Projeto “Conexão Povos da Floresta” proporciona conectividade para quilombolas da Amazônia Legal 

Por: Ailton Borges

 

Abordar o tema do acesso à internet como agente transformador e construtor de políticas públicas no Brasil sempre foi um desafio diário. No entanto, ao direcionarmos essas políticas para a Amazônia, em especial para as comunidades quilombolas, o desafio se amplia consideravelmente. 

Assim, o projeto “Conexão Povos da Floresta” surgiu com o objetivo de proporcionar conectividade a milhares de comunidades, dar a elas autonomia e protagonismo para fortalecer, proteger e lutar por seus territórios e ser ferramenta de transformação, permitindo o acesso a saúde, educação e oportunidades. 

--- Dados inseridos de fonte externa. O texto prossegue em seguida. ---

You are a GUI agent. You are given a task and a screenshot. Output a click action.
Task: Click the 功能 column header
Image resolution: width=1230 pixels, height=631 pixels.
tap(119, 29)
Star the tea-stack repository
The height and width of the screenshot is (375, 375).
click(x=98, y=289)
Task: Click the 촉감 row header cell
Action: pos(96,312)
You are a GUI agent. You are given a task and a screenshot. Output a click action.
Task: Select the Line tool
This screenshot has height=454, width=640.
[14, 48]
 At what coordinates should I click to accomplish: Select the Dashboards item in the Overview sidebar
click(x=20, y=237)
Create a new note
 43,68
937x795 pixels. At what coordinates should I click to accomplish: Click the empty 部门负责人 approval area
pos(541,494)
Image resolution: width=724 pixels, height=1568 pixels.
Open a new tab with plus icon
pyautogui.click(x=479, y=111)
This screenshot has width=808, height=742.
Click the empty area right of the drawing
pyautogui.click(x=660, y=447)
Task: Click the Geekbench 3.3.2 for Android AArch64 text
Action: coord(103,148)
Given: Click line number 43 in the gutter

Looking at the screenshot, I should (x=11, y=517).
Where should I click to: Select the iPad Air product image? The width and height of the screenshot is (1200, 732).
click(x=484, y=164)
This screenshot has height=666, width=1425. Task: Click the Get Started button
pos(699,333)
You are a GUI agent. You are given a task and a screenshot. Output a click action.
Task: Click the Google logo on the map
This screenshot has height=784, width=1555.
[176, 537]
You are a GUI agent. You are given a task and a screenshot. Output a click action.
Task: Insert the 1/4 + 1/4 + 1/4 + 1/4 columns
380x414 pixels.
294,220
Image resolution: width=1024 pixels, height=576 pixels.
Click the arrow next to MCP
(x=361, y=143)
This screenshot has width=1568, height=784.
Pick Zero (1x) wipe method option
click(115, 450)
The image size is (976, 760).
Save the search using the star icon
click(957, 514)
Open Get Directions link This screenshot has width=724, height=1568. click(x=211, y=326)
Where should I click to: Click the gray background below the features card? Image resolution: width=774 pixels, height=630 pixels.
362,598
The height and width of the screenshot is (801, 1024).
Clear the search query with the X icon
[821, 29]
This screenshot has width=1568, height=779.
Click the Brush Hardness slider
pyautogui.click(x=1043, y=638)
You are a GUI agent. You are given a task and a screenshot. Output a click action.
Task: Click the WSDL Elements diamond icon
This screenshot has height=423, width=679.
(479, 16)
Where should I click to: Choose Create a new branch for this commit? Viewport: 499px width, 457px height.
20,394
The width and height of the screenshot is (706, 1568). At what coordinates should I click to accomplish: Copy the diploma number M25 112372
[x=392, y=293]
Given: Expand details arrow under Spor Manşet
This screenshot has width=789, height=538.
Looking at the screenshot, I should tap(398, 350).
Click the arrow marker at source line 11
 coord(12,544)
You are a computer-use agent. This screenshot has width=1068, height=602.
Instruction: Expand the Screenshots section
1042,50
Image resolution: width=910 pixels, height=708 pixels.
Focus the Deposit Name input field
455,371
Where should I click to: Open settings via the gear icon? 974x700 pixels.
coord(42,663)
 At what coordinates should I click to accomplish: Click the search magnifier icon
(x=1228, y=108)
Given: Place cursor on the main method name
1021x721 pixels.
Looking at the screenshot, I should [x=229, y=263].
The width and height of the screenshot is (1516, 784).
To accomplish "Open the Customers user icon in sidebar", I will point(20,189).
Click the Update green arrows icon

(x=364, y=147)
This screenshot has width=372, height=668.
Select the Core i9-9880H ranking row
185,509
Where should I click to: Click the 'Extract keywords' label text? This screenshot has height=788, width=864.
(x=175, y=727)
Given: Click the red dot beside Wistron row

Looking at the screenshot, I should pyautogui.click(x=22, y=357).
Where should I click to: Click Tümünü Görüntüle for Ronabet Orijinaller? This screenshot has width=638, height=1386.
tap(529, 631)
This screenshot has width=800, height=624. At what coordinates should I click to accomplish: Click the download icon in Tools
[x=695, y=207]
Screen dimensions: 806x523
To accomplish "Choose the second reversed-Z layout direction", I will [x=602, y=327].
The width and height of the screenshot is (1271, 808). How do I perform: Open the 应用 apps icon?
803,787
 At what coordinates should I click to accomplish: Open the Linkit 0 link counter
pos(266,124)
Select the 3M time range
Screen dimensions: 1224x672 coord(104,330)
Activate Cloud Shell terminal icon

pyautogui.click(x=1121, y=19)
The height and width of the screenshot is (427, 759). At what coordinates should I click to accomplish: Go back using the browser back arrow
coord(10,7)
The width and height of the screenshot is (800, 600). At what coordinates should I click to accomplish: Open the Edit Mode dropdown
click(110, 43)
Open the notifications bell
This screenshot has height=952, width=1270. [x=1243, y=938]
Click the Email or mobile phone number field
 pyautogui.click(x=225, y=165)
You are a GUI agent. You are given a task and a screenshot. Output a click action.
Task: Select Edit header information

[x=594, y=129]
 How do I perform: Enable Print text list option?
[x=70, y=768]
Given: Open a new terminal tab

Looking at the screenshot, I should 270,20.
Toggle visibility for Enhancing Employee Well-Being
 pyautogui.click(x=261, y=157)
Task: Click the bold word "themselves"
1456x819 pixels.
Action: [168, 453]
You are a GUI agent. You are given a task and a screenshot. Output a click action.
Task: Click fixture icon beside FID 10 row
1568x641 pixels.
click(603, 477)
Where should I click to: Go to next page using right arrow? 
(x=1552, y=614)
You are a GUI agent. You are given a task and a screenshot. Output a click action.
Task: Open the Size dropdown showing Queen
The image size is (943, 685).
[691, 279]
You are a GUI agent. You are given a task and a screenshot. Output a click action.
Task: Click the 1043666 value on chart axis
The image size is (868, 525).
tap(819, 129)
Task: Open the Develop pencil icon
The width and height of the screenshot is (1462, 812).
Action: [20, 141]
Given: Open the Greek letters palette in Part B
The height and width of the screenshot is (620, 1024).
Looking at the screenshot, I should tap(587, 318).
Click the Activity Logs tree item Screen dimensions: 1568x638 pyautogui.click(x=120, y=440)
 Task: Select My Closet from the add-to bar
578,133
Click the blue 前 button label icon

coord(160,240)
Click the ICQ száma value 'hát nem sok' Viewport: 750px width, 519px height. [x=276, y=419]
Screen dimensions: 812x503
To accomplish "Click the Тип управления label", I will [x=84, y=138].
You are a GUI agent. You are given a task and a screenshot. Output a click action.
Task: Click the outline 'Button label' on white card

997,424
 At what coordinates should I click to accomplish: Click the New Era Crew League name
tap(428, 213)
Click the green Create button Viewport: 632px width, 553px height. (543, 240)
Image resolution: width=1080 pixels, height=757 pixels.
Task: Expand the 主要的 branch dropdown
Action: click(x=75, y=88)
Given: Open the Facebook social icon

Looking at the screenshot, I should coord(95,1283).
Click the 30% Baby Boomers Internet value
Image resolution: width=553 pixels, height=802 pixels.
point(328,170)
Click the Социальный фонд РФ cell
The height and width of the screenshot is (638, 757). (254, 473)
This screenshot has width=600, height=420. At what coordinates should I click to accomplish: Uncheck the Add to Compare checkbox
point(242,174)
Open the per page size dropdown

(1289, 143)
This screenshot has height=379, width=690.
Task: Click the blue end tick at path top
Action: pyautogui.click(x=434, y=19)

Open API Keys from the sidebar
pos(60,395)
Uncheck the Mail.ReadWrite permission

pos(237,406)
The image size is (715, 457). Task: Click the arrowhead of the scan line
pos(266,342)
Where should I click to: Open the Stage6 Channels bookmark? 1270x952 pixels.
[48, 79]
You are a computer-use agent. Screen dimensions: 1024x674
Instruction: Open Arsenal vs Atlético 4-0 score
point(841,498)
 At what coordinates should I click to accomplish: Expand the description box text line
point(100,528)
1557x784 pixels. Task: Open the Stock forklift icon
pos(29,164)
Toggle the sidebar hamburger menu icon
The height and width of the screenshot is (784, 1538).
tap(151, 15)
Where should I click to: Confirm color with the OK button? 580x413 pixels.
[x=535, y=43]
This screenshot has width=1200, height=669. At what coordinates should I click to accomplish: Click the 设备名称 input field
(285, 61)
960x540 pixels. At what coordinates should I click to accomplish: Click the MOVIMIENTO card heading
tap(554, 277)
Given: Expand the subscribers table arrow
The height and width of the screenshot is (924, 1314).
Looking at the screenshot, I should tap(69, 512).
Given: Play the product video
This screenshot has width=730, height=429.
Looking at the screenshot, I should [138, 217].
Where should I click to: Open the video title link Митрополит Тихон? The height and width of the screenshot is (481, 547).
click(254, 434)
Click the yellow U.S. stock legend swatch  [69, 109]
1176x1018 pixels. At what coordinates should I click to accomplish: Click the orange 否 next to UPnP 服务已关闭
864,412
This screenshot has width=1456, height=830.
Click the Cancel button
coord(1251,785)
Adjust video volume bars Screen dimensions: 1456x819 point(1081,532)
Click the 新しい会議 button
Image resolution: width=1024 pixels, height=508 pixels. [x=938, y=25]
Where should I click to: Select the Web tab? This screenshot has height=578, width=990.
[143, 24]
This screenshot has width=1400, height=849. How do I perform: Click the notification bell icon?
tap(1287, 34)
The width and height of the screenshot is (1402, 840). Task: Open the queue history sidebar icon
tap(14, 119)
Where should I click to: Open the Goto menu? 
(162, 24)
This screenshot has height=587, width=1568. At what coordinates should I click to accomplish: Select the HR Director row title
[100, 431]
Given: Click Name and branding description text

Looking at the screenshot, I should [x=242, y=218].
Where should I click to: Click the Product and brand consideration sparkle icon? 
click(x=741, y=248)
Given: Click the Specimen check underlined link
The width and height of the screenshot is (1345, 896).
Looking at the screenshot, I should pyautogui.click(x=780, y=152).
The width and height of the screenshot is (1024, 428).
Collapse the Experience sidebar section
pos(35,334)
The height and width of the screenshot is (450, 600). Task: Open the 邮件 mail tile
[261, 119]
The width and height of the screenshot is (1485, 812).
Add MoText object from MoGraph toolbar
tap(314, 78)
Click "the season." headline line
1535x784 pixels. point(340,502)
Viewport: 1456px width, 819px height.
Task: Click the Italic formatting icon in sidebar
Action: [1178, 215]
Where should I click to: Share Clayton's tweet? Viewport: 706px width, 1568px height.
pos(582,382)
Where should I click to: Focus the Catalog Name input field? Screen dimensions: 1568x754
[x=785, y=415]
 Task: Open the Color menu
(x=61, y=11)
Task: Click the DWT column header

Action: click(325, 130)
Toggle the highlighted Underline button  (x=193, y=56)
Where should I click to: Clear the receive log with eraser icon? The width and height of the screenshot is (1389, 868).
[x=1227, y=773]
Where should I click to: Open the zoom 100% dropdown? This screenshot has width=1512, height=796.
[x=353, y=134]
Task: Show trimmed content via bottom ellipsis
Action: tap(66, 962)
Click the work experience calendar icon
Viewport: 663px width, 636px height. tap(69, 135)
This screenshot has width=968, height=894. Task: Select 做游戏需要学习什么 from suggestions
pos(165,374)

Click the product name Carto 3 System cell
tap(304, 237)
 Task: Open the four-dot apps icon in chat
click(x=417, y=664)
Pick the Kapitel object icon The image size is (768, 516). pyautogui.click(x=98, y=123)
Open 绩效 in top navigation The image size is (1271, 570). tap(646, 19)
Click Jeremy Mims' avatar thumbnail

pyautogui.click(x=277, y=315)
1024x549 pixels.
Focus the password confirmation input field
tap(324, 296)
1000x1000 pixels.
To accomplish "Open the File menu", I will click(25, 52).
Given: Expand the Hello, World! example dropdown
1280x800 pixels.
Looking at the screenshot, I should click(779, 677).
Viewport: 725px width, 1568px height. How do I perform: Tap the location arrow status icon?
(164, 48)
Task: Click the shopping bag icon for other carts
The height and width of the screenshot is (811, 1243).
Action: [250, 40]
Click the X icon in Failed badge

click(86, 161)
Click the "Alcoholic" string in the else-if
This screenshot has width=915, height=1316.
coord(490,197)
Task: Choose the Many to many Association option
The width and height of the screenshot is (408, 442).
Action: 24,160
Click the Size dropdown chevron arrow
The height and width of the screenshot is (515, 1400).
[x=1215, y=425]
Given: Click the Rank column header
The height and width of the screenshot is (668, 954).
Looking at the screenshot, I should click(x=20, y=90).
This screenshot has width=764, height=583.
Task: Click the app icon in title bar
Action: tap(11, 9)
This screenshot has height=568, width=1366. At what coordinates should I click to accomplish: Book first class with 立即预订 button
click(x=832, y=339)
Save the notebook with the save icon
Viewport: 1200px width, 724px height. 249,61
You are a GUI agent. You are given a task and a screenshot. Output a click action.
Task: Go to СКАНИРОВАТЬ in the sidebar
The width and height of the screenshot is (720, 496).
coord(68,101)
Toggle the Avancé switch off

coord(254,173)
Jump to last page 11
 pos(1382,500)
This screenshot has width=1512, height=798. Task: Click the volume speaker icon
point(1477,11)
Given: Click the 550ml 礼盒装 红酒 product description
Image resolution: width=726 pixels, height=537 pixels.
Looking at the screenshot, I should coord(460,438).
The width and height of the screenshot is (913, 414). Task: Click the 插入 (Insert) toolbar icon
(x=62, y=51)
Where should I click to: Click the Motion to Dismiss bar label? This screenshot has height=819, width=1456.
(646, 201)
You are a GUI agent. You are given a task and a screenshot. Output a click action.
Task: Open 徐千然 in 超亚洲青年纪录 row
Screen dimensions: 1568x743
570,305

Os esforços para promover justiça social e equidade nesses territórios, historicamente marginalizados e com seus direitos violados, devem ser persistentes e a falta de acesso à internet é um dos impactos sociais que ainda atingem as comunidades quilombolas na Amazônia. A barreira limita a conexão, a busca por informações e o acesso a políticas cruciais, como, saúde, educação e cultura. 

Ferramenta de luta

A era digital, quando incorporada de maneira consciente e respeitosa aos valores tradicionais das comunidades, pode impulsionar práticas sustentáveis e tornar cada quilombola um porta-voz. Além disso, a conectividade pode ser uma ponte de comunicação que irá transitar as informações relevantes para toda a comunidade, estabelecendo assim uma comunicação popular, em prol da defesa do território. A internet pode ser ainda uma ferramenta de luta e o acesso é importante para lidar com os impactos ambientais do desmatamento que afetam diretamente os quilombos.

 

De acordo com uma pesquisa realizada pela Coordenação Nacional de Articulação das Comunidades Negras Rurais Quilombolas (Conaq), Intervozes e Movimento da Mulher Trabalhadora Rural do Nordeste (MMTR-NE), cerca de 29% dos domicílios em comunidades quilombolas do Nordeste brasileiro não têm acesso à internet. A pesquisa também revela que 33% das famílias que possuem internet em casa enfrentam dificuldades financeiras para arcar com os custos mensais desses serviços. 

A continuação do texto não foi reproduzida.